_DIRECTIVE:_ Rewrite the records from their start through the line containing "point(28,427)", substituting "Billing settings" for "Manage plan" and leaving everything else unchanged. Omit the pictures from your answer.

_RECORDS SHOWN:_
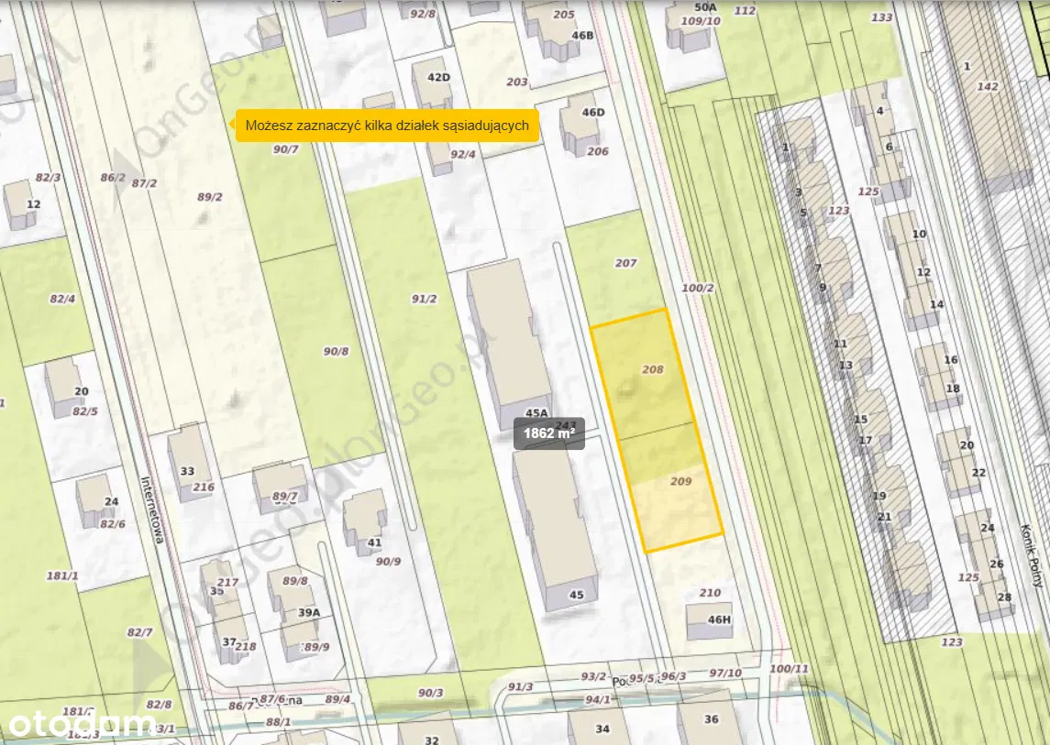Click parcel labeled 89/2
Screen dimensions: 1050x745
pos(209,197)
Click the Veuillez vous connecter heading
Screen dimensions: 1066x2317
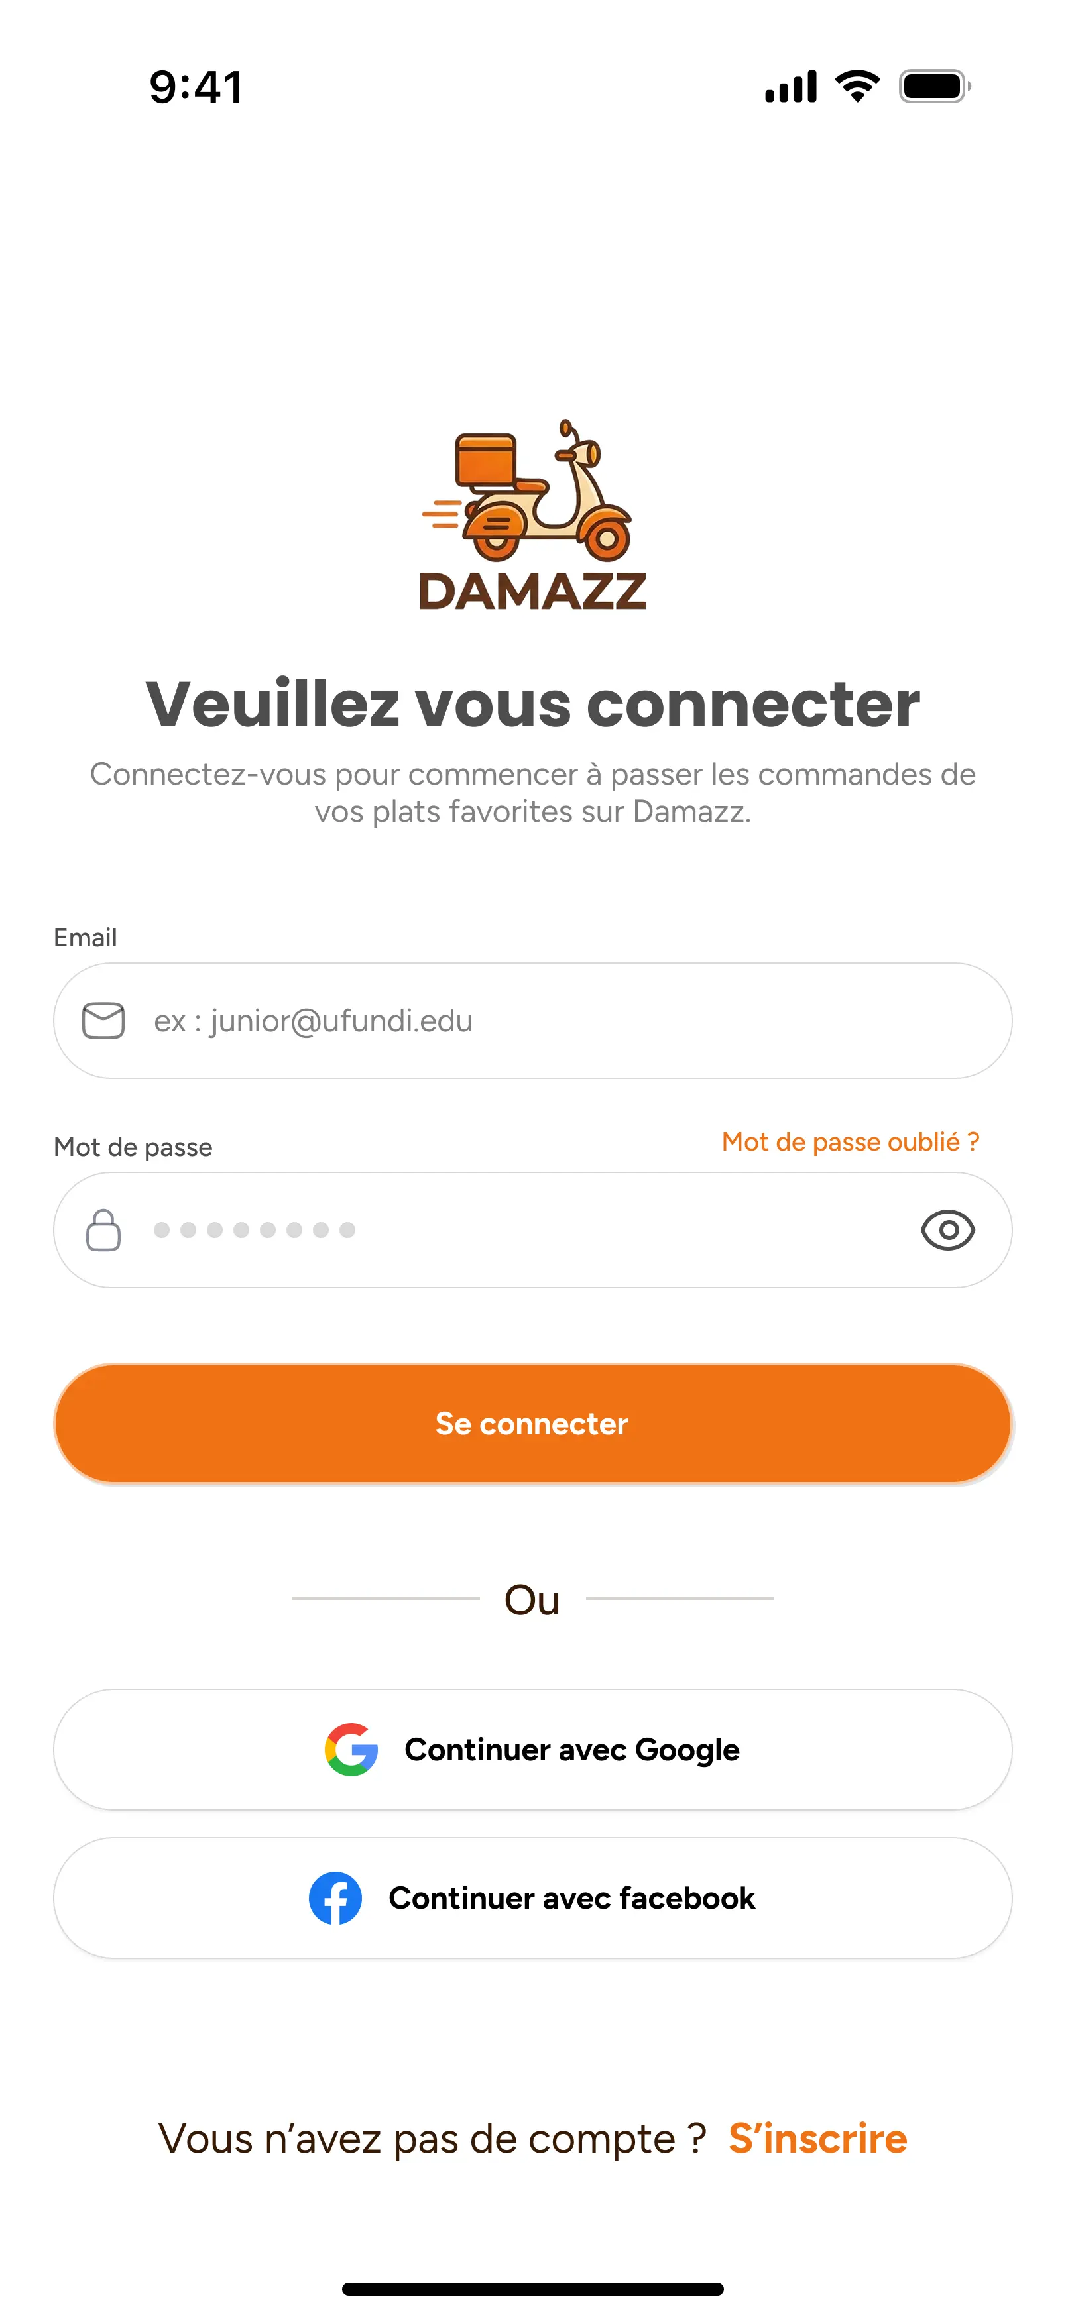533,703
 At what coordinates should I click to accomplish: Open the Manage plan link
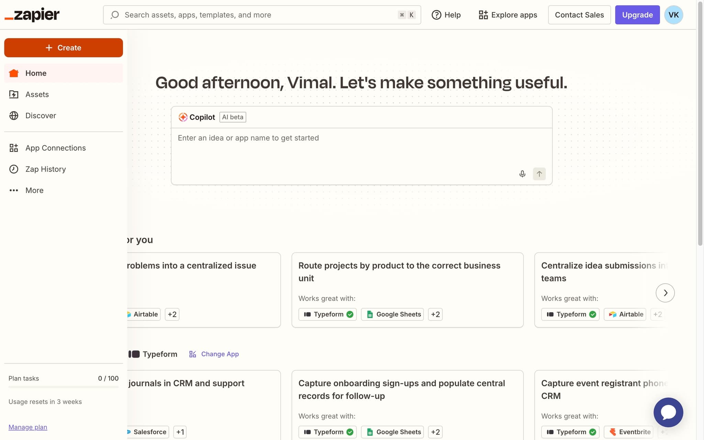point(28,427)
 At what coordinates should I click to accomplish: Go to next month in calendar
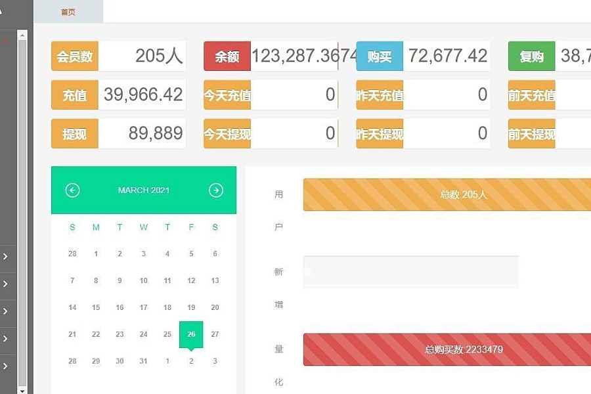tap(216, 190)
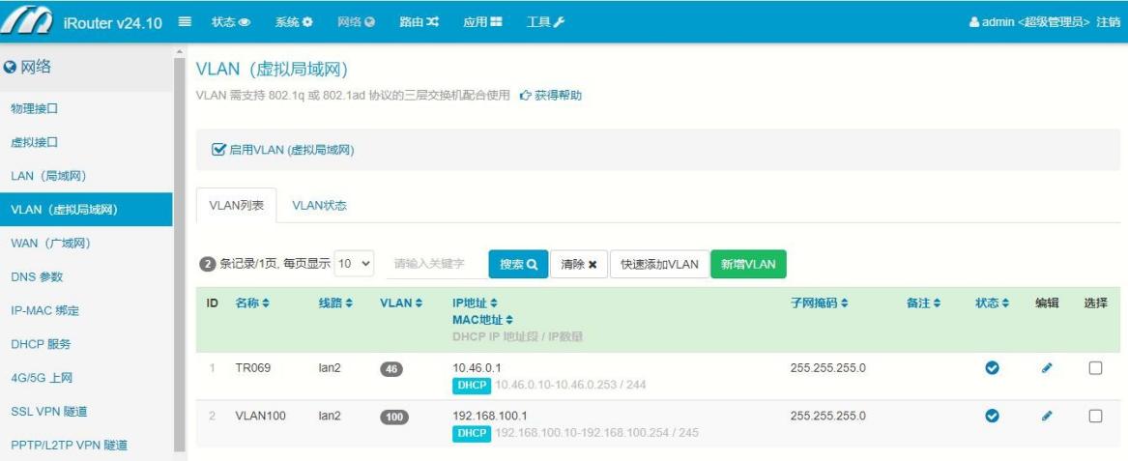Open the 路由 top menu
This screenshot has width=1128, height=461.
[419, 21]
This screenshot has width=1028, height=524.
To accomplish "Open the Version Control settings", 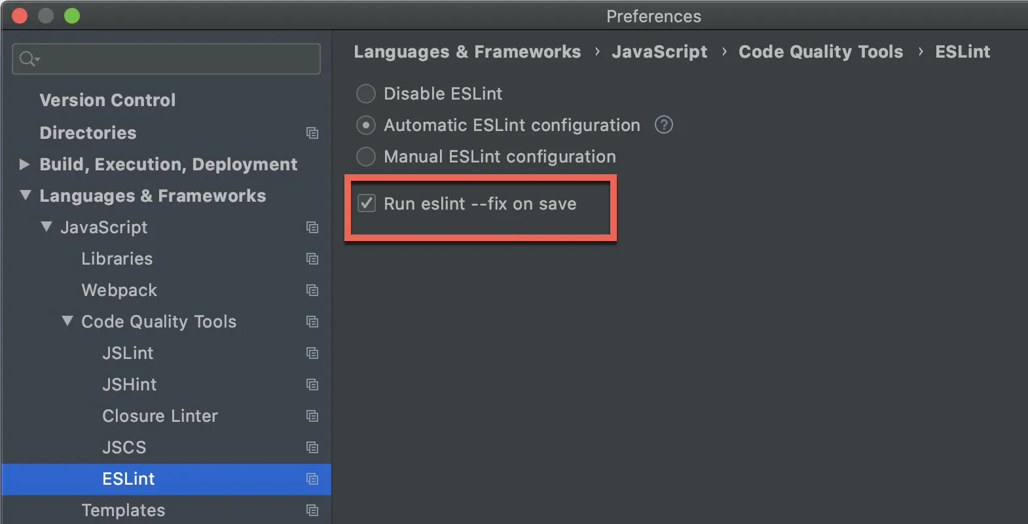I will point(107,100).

_ANSWER:_
Click parcel labeled 89/2
Screen dimensions: 1050x745
pos(209,197)
Click the Veuillez vous connecter heading
Screen dimensions: 1066x2317
533,703
 At what coordinates should I click to accomplish: Open the Billing settings link
point(28,427)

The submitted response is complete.